Film Review: WENDY
Mar 09 2020

Film Review: Wendy

By: Fritz Esker

Wendy, director Benh Zeitlin's follow-up to 2012's Oscar-nominated Beasts of the Southern Wild, received lukewarm reviews at the Sundance Film Festival. Those reactions were deserved, as Wendy fails to find magic in its re-imagining of the Peter Pan tale.

Wendy (Devin France) is a rural Southerner whose single mom works in a diner. One night, she hops on a mysterious train with her brothers (Gage and Gayin Naquin) and soon they find themselves on an enchanted island that is home to the eternally young Peter Pan (Yashua Mack) and his followers.
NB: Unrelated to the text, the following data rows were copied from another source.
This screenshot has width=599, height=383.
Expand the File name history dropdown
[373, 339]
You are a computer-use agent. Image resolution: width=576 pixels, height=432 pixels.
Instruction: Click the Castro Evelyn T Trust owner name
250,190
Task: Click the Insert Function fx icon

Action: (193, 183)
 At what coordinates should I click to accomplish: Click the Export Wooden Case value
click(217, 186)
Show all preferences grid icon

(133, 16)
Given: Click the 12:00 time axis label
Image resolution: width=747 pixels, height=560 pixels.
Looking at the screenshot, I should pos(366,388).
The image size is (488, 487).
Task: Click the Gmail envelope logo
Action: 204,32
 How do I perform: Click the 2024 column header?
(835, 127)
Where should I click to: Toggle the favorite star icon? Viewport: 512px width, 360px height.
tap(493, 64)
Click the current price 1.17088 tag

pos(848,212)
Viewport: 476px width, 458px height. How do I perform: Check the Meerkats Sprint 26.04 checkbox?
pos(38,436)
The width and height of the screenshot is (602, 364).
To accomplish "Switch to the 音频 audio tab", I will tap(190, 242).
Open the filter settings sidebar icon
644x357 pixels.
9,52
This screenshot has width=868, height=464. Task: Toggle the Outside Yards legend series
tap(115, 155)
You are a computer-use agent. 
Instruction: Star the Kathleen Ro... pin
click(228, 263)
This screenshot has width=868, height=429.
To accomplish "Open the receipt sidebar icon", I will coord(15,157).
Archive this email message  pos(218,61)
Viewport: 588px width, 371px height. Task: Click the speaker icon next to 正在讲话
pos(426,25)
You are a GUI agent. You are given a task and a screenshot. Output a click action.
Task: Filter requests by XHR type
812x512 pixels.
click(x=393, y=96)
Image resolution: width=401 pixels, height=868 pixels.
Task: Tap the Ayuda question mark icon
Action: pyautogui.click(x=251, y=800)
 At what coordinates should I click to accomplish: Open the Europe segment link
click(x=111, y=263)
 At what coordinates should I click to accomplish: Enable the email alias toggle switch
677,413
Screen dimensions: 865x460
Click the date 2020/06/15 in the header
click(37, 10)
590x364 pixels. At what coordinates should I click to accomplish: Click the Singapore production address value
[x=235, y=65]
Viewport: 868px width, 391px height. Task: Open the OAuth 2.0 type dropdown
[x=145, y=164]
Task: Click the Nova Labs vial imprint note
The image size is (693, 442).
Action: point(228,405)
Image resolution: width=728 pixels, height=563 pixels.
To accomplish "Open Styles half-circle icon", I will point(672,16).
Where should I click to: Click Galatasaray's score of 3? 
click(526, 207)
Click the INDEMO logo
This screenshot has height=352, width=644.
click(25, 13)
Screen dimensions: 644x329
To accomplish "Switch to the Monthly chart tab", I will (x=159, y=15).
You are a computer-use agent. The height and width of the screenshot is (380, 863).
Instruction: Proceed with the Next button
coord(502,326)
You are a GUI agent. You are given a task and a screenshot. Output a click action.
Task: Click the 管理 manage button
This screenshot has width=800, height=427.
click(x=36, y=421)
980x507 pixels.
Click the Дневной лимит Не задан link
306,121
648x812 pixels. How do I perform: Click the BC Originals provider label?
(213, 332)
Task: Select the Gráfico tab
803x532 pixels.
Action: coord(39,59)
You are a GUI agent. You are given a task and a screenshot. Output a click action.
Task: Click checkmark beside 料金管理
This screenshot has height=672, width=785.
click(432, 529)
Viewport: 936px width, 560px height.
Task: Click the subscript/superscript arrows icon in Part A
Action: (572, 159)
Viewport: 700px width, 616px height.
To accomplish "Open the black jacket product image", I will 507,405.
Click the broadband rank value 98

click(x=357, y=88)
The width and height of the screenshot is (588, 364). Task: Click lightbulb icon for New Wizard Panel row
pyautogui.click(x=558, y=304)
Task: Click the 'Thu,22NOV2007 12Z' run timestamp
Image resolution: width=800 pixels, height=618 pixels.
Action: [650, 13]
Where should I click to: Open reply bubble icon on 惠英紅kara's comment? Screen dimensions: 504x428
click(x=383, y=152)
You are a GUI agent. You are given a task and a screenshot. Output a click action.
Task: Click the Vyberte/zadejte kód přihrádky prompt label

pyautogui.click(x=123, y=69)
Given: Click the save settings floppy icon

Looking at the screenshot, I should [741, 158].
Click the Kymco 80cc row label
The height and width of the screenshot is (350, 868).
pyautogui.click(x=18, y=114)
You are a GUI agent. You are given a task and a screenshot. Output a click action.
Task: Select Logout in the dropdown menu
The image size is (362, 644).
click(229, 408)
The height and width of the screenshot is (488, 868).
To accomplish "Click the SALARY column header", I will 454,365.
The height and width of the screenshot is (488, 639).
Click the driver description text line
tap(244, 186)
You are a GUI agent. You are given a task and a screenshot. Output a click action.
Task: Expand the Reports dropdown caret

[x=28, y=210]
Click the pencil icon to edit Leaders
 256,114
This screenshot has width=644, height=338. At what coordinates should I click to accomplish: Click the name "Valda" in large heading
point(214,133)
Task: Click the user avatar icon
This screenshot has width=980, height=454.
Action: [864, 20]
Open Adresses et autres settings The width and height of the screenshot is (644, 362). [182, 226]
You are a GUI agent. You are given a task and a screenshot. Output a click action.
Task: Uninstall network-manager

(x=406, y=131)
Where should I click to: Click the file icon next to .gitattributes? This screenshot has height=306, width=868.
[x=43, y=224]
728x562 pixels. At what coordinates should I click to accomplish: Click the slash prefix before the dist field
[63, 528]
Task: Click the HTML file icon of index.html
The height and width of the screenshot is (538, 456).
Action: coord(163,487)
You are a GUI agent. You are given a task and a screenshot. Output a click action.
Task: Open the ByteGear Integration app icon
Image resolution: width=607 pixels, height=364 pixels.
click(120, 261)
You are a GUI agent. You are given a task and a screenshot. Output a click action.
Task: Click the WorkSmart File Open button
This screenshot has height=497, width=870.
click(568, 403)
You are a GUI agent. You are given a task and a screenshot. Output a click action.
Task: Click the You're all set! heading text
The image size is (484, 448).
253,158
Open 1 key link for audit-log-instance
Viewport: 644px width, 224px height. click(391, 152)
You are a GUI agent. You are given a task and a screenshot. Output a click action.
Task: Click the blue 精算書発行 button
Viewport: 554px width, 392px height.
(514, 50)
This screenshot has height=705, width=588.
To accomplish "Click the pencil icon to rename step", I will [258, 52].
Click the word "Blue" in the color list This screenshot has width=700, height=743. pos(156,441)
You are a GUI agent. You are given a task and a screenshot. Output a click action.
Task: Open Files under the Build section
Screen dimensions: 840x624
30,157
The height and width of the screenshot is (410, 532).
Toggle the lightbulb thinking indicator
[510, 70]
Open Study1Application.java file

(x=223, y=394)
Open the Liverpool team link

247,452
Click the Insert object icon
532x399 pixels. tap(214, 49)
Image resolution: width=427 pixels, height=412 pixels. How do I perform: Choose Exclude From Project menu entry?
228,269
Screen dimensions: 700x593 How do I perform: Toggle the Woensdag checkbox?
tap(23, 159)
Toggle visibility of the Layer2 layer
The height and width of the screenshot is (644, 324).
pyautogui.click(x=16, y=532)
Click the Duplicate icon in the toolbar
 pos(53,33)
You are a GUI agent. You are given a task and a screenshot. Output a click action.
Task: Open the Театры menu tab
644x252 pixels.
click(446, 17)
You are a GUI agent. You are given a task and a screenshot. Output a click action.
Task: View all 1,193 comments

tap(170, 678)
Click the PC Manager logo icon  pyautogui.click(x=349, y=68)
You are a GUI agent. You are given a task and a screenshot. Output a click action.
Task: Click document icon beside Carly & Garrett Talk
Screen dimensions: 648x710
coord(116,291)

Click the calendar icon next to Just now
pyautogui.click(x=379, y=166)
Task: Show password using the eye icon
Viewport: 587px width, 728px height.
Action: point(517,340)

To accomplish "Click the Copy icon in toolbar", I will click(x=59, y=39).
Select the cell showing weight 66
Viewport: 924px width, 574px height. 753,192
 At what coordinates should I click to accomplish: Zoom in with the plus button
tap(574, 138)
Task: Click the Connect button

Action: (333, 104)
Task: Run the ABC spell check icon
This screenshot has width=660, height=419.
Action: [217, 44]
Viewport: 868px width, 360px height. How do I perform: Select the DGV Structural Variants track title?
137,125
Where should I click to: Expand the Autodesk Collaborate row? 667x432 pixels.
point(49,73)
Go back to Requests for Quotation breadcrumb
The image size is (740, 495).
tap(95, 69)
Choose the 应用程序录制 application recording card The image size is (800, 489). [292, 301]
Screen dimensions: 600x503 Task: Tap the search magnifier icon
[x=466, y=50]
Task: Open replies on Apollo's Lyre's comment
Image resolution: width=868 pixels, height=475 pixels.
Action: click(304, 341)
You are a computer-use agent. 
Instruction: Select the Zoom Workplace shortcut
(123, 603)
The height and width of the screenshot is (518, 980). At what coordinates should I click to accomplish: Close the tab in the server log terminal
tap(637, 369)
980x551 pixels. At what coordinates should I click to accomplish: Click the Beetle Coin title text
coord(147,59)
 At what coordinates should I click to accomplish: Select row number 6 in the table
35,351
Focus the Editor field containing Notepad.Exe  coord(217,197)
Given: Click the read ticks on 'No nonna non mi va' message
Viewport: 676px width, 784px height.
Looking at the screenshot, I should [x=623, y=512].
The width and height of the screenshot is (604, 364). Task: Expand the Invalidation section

On occasion, the movie seems like it will become a thoughtful examination of the ways in which children have the spirit beaten out of them as they become adults. However, the shapeless script fails to get much narrative momentum going. The pacing is glacially slow and its 112 minute running time feels an hour longer. There's also stilted, awkward voiceover narration throughout.

The one positive note is that the child actors all acquit themselves well. It's a shame the script lets them down.

Full disclosure: I was not a fan of Beasts of the Southern Wild, so if that film is one of your cherished favorites, you should take the above words with the requisite grains of salt.